[[ TASK INPUT open ]]

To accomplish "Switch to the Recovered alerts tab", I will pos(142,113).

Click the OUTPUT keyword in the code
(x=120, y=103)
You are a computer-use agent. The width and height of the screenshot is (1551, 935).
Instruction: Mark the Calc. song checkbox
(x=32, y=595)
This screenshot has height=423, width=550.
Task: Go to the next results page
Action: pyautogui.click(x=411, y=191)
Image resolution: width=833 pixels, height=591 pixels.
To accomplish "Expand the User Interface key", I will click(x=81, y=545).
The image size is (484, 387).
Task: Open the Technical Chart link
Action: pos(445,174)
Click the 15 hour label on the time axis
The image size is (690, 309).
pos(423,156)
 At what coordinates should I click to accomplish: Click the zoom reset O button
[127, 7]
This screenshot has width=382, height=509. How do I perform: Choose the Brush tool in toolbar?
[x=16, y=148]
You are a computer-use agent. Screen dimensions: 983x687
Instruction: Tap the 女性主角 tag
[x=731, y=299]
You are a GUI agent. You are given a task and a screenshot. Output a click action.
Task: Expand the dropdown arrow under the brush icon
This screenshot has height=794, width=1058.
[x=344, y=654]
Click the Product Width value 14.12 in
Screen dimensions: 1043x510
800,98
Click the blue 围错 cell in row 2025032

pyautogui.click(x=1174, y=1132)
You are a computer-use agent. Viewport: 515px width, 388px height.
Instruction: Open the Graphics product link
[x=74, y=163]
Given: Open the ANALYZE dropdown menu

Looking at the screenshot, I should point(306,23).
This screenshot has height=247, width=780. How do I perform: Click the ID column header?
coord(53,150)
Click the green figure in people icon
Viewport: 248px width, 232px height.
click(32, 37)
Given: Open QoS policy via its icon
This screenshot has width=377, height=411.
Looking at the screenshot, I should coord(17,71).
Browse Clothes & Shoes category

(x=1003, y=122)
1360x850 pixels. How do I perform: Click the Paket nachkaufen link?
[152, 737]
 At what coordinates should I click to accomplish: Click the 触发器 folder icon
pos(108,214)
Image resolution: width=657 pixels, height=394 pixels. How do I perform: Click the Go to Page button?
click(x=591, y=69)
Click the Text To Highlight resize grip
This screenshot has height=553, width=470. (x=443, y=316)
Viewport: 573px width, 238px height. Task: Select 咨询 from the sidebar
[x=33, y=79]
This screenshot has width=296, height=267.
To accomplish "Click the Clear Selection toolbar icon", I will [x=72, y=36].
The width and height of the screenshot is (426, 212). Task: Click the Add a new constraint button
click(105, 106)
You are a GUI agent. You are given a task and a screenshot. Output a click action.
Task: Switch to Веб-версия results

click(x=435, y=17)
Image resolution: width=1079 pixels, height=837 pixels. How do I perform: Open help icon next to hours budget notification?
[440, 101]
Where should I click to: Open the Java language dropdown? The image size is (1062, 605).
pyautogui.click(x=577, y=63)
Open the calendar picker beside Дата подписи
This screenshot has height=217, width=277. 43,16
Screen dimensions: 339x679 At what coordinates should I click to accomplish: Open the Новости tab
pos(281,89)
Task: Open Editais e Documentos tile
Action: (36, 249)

[[ TASK INPUT closed ]]

== WHAT TO PRODUCE ==
Repeat every record exactly as written, please.

== SOLUTION FOR THIS EXERCISE ==
To accomplish "Switch to the Recovered alerts tab", I will pos(142,113).

Click the OUTPUT keyword in the code
(x=120, y=103)
You are a computer-use agent. The width and height of the screenshot is (1551, 935).
Instruction: Mark the Calc. song checkbox
(x=32, y=595)
This screenshot has height=423, width=550.
Task: Go to the next results page
Action: pyautogui.click(x=411, y=191)
Image resolution: width=833 pixels, height=591 pixels.
To accomplish "Expand the User Interface key", I will click(x=81, y=545).
The image size is (484, 387).
Task: Open the Technical Chart link
Action: pos(445,174)
Click the 15 hour label on the time axis
The image size is (690, 309).
pos(423,156)
 At what coordinates should I click to accomplish: Click the zoom reset O button
[127, 7]
This screenshot has width=382, height=509. How do I perform: Choose the Brush tool in toolbar?
[x=16, y=148]
You are a computer-use agent. Screen dimensions: 983x687
Instruction: Tap the 女性主角 tag
[x=731, y=299]
You are a GUI agent. You are given a task and a screenshot. Output a click action.
Task: Expand the dropdown arrow under the brush icon
This screenshot has height=794, width=1058.
[x=344, y=654]
Click the Product Width value 14.12 in
Screen dimensions: 1043x510
800,98
Click the blue 围错 cell in row 2025032

pyautogui.click(x=1174, y=1132)
You are a computer-use agent. Viewport: 515px width, 388px height.
Instruction: Open the Graphics product link
[x=74, y=163]
Given: Open the ANALYZE dropdown menu

Looking at the screenshot, I should point(306,23).
This screenshot has height=247, width=780. How do I perform: Click the ID column header?
coord(53,150)
Click the green figure in people icon
Viewport: 248px width, 232px height.
click(32, 37)
Given: Open QoS policy via its icon
This screenshot has width=377, height=411.
Looking at the screenshot, I should coord(17,71).
Browse Clothes & Shoes category

(x=1003, y=122)
1360x850 pixels. How do I perform: Click the Paket nachkaufen link?
[152, 737]
 At what coordinates should I click to accomplish: Click the 触发器 folder icon
pos(108,214)
Image resolution: width=657 pixels, height=394 pixels. How do I perform: Click the Go to Page button?
click(x=591, y=69)
Click the Text To Highlight resize grip
This screenshot has height=553, width=470. (x=443, y=316)
Viewport: 573px width, 238px height. Task: Select 咨询 from the sidebar
[x=33, y=79]
This screenshot has width=296, height=267.
To accomplish "Click the Clear Selection toolbar icon", I will [x=72, y=36].
The width and height of the screenshot is (426, 212). Task: Click the Add a new constraint button
click(105, 106)
You are a GUI agent. You are given a task and a screenshot. Output a click action.
Task: Switch to Веб-версия results

click(x=435, y=17)
Image resolution: width=1079 pixels, height=837 pixels. How do I perform: Open help icon next to hours budget notification?
[440, 101]
Where should I click to: Open the Java language dropdown? The image size is (1062, 605).
pyautogui.click(x=577, y=63)
Open the calendar picker beside Дата подписи
This screenshot has height=217, width=277. 43,16
Screen dimensions: 339x679 At what coordinates should I click to accomplish: Open the Новости tab
pos(281,89)
Task: Open Editais e Documentos tile
Action: (36, 249)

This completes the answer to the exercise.